Javier Contreras Came to us on March 26, with expertise from his PhD studies in the Melo lab at USACH. His project here in Prof. Jaeger's lab is to study capillary at a submerged surface. He is holding a plastic sample holder that he made, containing a sample well and a control well. When the wells are filled with grains and fluid, and a lid attached, the holder will be mounted on a shaker in order to excite the waves.
Loreto Oyarte is working on a project to measure the structure in a falling stream of sand with John Royer in Prof. Jaeger's lab. The tube enclosing the stream is half visible on the far right. To watch the structure develop, Loreto and her collaborators drop a video camera that falls along with the sand. The vertical bar crossing Loreto's right shoulder is the track for the falling camera.

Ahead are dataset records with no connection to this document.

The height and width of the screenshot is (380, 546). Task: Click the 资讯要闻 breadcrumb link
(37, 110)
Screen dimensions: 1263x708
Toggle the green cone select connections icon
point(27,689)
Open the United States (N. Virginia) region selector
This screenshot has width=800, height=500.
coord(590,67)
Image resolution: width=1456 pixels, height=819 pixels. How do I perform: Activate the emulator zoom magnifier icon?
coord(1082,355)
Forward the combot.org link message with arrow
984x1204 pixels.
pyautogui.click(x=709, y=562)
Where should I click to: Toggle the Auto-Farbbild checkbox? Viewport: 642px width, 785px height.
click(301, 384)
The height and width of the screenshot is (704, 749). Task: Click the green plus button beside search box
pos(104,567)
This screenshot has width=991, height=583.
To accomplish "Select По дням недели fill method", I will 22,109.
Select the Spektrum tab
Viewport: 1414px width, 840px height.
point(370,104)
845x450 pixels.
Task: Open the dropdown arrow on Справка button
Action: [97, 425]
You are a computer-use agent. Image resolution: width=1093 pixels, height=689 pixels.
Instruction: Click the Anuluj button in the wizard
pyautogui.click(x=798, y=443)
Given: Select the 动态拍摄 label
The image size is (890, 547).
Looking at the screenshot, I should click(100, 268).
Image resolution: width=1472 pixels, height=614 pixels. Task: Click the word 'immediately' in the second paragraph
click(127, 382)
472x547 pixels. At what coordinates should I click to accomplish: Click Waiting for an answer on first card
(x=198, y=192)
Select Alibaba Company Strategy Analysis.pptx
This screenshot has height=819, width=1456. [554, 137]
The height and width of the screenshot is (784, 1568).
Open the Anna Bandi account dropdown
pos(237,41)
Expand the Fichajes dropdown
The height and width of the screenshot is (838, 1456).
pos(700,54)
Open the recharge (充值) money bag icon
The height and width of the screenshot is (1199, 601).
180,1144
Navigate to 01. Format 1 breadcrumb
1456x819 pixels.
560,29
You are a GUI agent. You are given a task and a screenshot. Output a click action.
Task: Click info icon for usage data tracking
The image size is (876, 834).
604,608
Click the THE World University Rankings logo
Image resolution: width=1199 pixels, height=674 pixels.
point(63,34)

Alejandro Jara is studying droplet breakoff with Sara Case in Prof. Nagel's lab. The closeup shows his apparatus, where a drop of salty water is released from the inner chamber and falls into a reservoir. A voltage between the upper and lower chambers causes current to flow. The experiment monitors the current decreasing as the droplet pinches off from the upper reservoir. By analyzing this current, one hopes to follow the shape of the connecting thread during its last few microseconds, thereby revealing structure at smaller-than-visible scales.
Sabastian Johnson will demonstrate a buckling instability of thin sheets believed to occur in monolayers of lipid surfactants at an air-water interface. He is working with Luka Pocivavsek in Prof. Lee's lab. Sebastian's project is to demonstrate the buckling at a macroscopic scale the monolayer with a plastic sheet. The video monitor at Sebastian's right shows one of the buckling patterns he saw. They will show that the wavelength has the predicted dependence on the rigidity of the sheet.
Carlos Bolvaran is building a component of a dark-matter detector with Matthew Szydagis in Prof. Collar's lab. Carlos's component monitors radioactivity from radon, which can masquerade as dark matter and must thus be accounted for. The mass-market radon detector (white box with red numbers) is inexpensive, but its only output is the visual display. To read this output, Carlos uses a video camera connected to a computer. Image analysis software in the computer will read the digital display and record the radon levels.
Adan Ramirez makes nanocrystals of cadmium selenide. The confined electrons in these nanocrystals produce bright and pure-colored fluorescence, as shown on the right. Adan is making films of these nanocrystals and passing electric currents through them in the laboratory of Prof. Guyot-Sionnest. The current responds strangely to magnetic field when the film is placed in the large magnet at left. Adan wants to measure the field dependence in detail. Prof. Guyot-Sionnest made plans to invite Adan to return this (Chicago) summer.